Upon arriving in a wind-powered district of Denmark, the family stay at an Airbnb. The owner proceeds to show them around Copenhagen, visiting places like Amalienborg, Land of Legends and Louisiana Museum of Modern Art. Marge and Lisa are fascinated by their culture, while Bart and Homer make fun of it. Homer learns that although non-Danish people do not necessarily qualify for free healthcare, people who are injured in Denmark are treated for free. Bart, Lisa and Marge begin to contemplate the idea of moving to Denmark for at least one semester, but Homer refuses. The three then storm off, and Homer and Grampa begin to try to get Grampa injured for free treatment, without any success.

At Kronborg Castle, having become accustomed to Danish culture, Marge asks again for Homer to think about moving to Denmark. As he finally begins to consider the possibility, he changes his mind at the last minute and tries to push Grampa down the stairs for his free operation. However, as Grampa clings to Homer's leg, he admits he did not really need a life-threatening operation, but instead tattoo removal on a heart-shaped tattoo dedicated to Mona, as he feels ashamed of living without her. As Homer and Grampa drown their sorrows from Mona's death at a Danish bar, a Danish woman approaches Homer and they proceed to share a dance together. A devastated Marge sees them through the window and runs off, with Homer following her.

Following this, an understanding but angry Marge refuses to come home with Homer, wishing to stay in Denmark with the kids indefinitely. At the airport, Homer begins to regret leaving her in Denmark, but Grampa admits he ruined his marriage to Mona similarly with his stubbornness, advising him not to make the same mistakes he did. The two race back to the apartment where Homer pledges his love for her and vows to stay in Copenhagen with her. However, Marge admits that she is having second thoughts due to problems with space and arrangement in the apartment, and concedes to Homer that she is ready to go home. Homer and Bart agree to go back as well, with only Lisa wanting to stay in Denmark. Before leaving, the family take Grampa to a socialized tattoo parlour, where the tattoo artist refashions his Mona tattoo for free into a lemonade tattoo, giving him a new outlook in life.

==Production==
Sidse Babett Knudsen guest starred as a woman trying to seduce Homer.

==Reception==
Dennis Perkins of The A.V. Club gave this episode a C+, stating, "Grampa needs some expensive medical treatment, so the family heads off to a foreign country whose very different economic system allows for inexpensive health care for all.
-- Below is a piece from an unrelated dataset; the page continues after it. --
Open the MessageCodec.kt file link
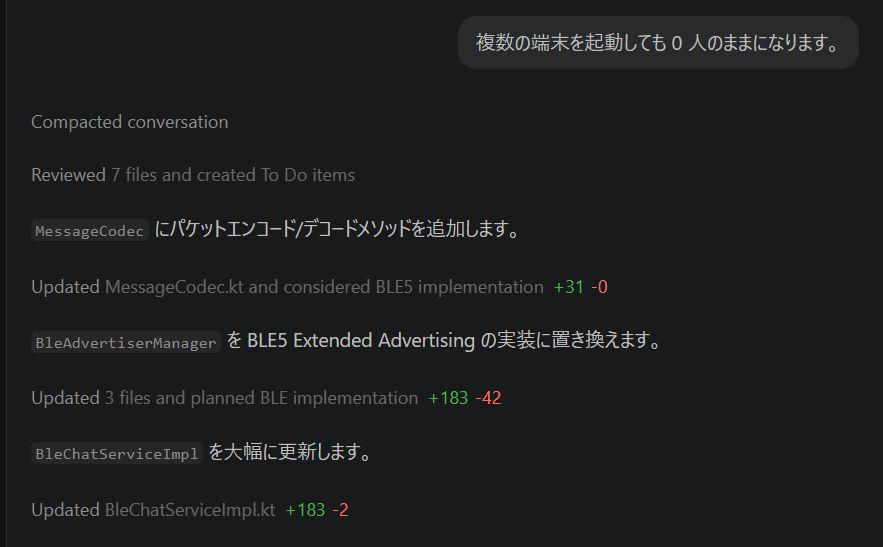Screen dimensions: 883x547 [x=174, y=287]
Yes, the Simpsons are heading to Cuba! No, wait, that was last season. Okay, well, once there, the family finds that their new surroundings offer a wealth of cultural benefits that seem almost designed to fulfill needs and dreams each member (but one) didn't even realize they had. Yes, the Simpsons are shipping up to Boston! Dammit, nope—that was season 28 as well. Man, it's almost like the series is out of ideas, completely."
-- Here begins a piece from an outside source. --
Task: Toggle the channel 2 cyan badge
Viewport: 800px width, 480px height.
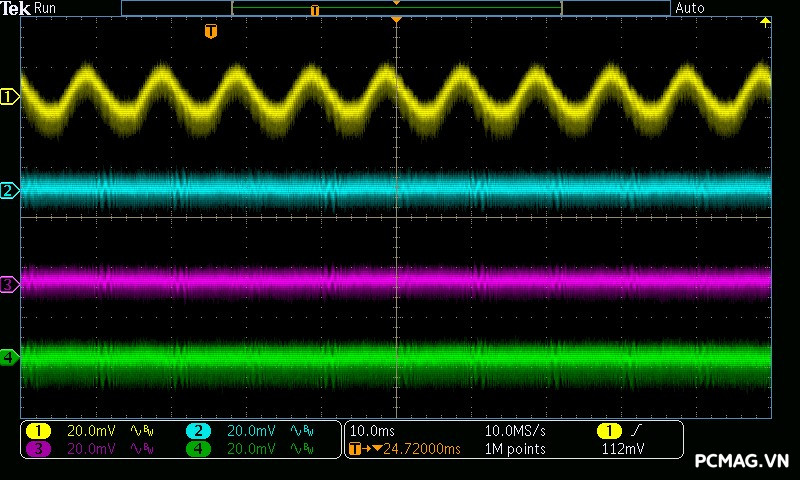Action: [x=198, y=431]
Tony Sokol of Den of Geek gave the episode 2.5 out of 5 stars. He called the episode middling with not enough jokes. He also stated there could have been more commentary on the American health care system.

"Throw Grampa from the Dane" scored a 0.9 rating with a 4 share and was watched by 2.14 million people, making The Simpsons the second most watched show on Fox that night.